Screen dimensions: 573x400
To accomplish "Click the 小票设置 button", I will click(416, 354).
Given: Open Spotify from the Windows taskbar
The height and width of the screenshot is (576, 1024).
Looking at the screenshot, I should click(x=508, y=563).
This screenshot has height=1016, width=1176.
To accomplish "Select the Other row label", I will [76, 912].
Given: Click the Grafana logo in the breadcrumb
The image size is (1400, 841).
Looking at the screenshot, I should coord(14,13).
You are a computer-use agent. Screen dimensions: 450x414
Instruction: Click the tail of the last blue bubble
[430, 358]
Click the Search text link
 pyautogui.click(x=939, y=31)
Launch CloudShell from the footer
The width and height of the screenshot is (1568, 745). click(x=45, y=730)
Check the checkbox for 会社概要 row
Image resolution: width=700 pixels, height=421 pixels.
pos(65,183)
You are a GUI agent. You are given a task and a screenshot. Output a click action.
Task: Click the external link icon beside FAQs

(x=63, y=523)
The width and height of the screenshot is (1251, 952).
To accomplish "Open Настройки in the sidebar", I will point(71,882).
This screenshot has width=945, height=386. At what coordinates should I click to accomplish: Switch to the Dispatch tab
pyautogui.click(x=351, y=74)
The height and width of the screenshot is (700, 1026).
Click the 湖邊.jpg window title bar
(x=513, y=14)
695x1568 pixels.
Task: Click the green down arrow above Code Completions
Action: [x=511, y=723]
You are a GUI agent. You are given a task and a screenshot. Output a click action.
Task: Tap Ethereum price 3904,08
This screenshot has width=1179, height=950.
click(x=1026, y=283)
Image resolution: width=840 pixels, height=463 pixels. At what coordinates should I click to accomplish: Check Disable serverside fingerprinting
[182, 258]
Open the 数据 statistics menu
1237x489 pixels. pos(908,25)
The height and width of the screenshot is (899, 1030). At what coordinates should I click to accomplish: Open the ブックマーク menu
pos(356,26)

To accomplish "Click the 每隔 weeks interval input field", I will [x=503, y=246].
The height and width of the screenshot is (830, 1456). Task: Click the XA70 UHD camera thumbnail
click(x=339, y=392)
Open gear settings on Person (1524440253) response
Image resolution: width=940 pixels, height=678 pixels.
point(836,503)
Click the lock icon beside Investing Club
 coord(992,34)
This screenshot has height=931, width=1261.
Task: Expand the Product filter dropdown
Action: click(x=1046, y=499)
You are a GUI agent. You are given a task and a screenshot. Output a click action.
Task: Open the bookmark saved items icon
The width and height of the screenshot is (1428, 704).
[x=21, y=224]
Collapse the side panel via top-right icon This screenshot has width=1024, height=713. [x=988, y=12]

◆ ◆ ◆ ◆ ◆ ◆ ◆

**TASK STATEMENT:** Update the material from the line containing "The width and height of the screenshot is (1251, 952)." through the line containing "Action: [x=511, y=723]" by changing "Dispatch tab" to "Inbox tab" and leaving everything else as is. Return only those lines.

**RESULT FOR THIS TASK:**
The width and height of the screenshot is (1251, 952).
To accomplish "Open Настройки in the sidebar", I will point(71,882).
This screenshot has width=945, height=386. At what coordinates should I click to accomplish: Switch to the Inbox tab
pyautogui.click(x=351, y=74)
The height and width of the screenshot is (700, 1026).
Click the 湖邊.jpg window title bar
(x=513, y=14)
695x1568 pixels.
Task: Click the green down arrow above Code Completions
Action: [x=511, y=723]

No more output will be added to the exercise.